- Born: April 14, 1984 (age 42) Greensboro, North Carolina, U.S.
- Education: Appalachian State University
- Occupations: Activist; dancer; celebrity; amateur powerlifting;
- Years active: 2014–present
- Parents: Glenn Thore (father); Barbara "Babs" Thore (mother, deceased);
- Relatives: Hunter Thore (brother)

= Whitney Way Thore =

American television personality

Whitney Way Thore (born April 14, 1984) is an American television personality and subject of the reality show My Big Fat Fabulous Life, which airs on TLC.

==Early life and education==
Whitney Way Thore was born on April 14, 1984, in Greensboro, North Carolina, to Glenn and Barbara Thore.

In 2000, Thore was accepted into the Theatre Summer Enrichment Program at the Governor's School of North Carolina of Meredith College.
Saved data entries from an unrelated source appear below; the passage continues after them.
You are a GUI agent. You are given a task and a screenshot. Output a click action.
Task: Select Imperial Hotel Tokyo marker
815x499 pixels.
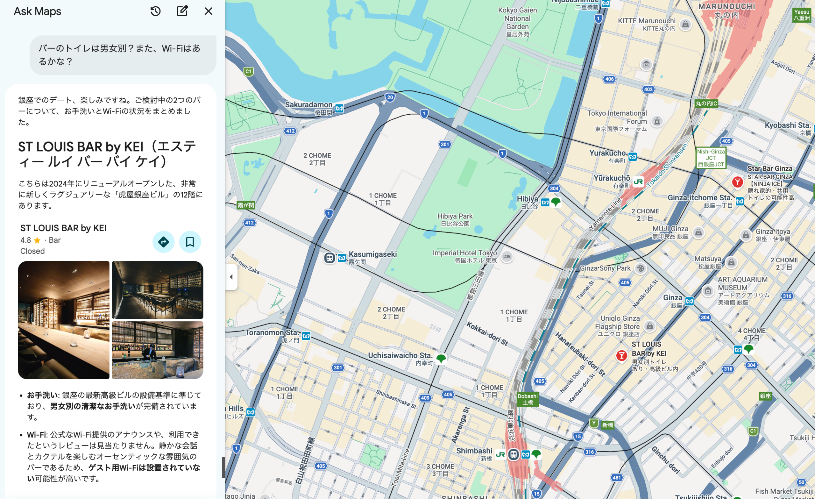coord(507,256)
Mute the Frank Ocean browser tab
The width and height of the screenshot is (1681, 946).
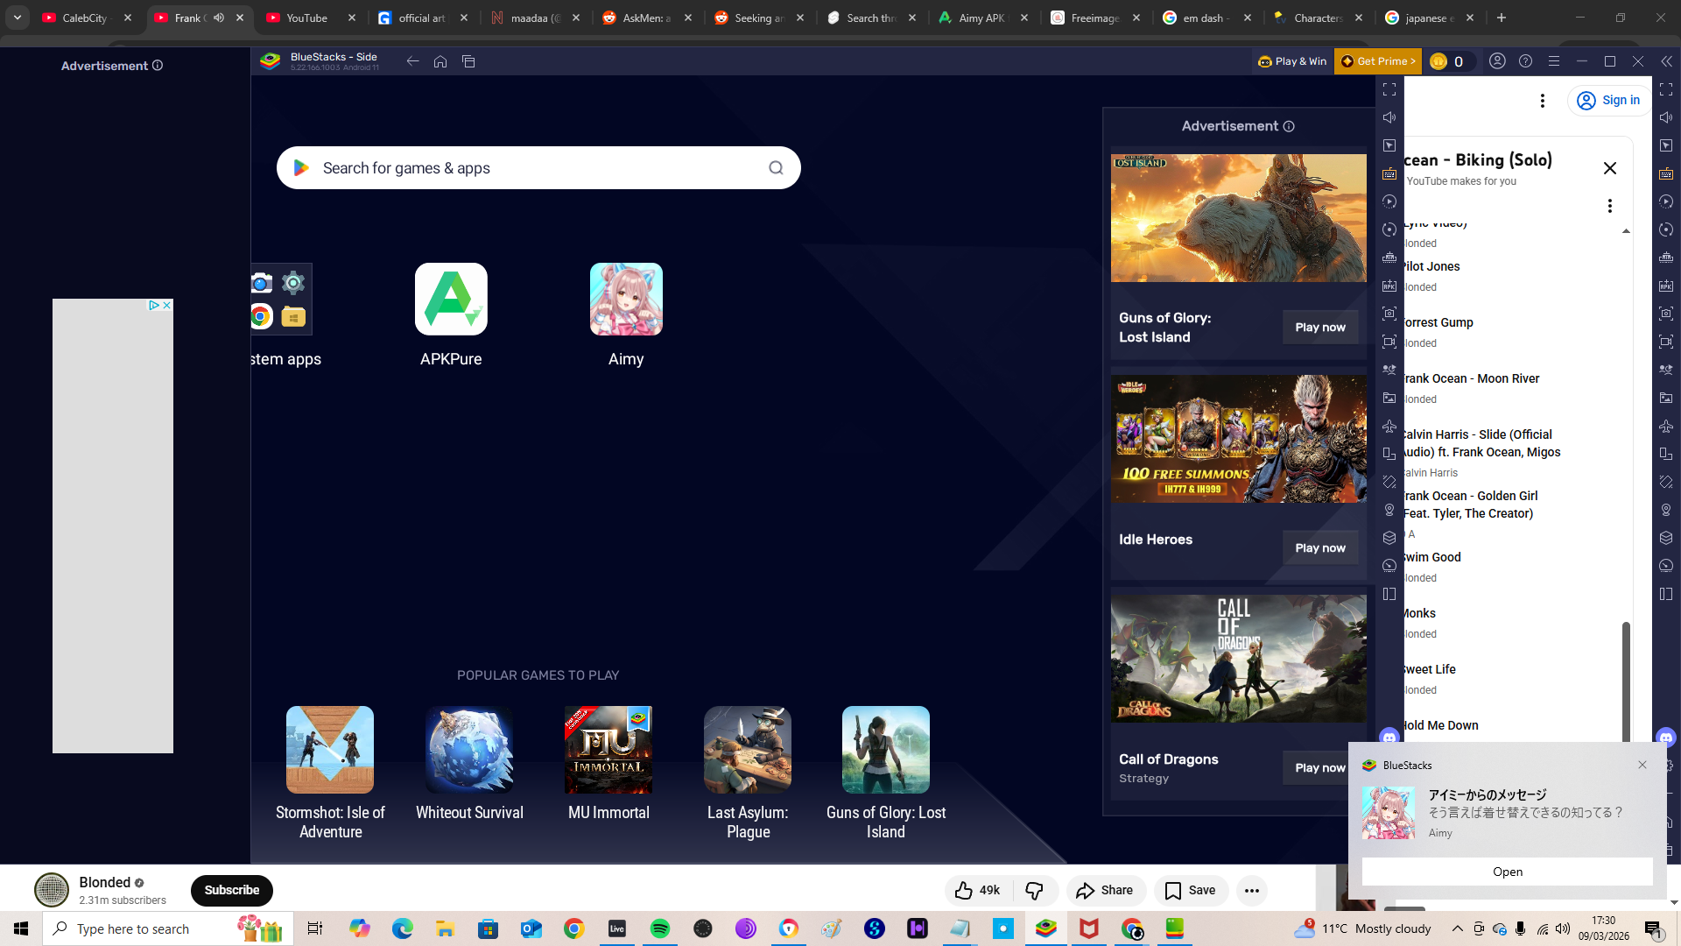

After graduating from Page High School (2002), Thore enrolled at Appalachian State University in Boone, North Carolina, majoring in Theatre. After she graduated from college, Thore relocated to South Korea to teach English to school children.

==Career==
After Thore returned to the U.S. from Korea, she became the on-air producer of the Greensboro, North Carolina radio show Jared & Katie in the Morning on 107.5 KZL.

On February 27, 2014, the show created a dance video called "A Fat Girl Dancing" on 107.5 KZL's YouTube channel. Soon, the video went viral, allowing Thore to promote her message of body acceptance and positive body image. As a direct result, Thore was featured on numerous media outlets such as ABC News, NBC's Today Show, and The Huffington Post. In early January 2015, TLC aired My Big Fat Fabulous Life, which chronicled Thore's life and her initial mission to lose weight, but evolved to document her search for love. Her show has 11 seasons, with the 12th premiering in late 2024. The first season aired with ten episodes, and TLC premiered the second season in September 2015.

In May 2016, Thore released her memoir, I Do It with the Lights On: And 10 More Discoveries on the Road to a Blissfully Shame-Free Life.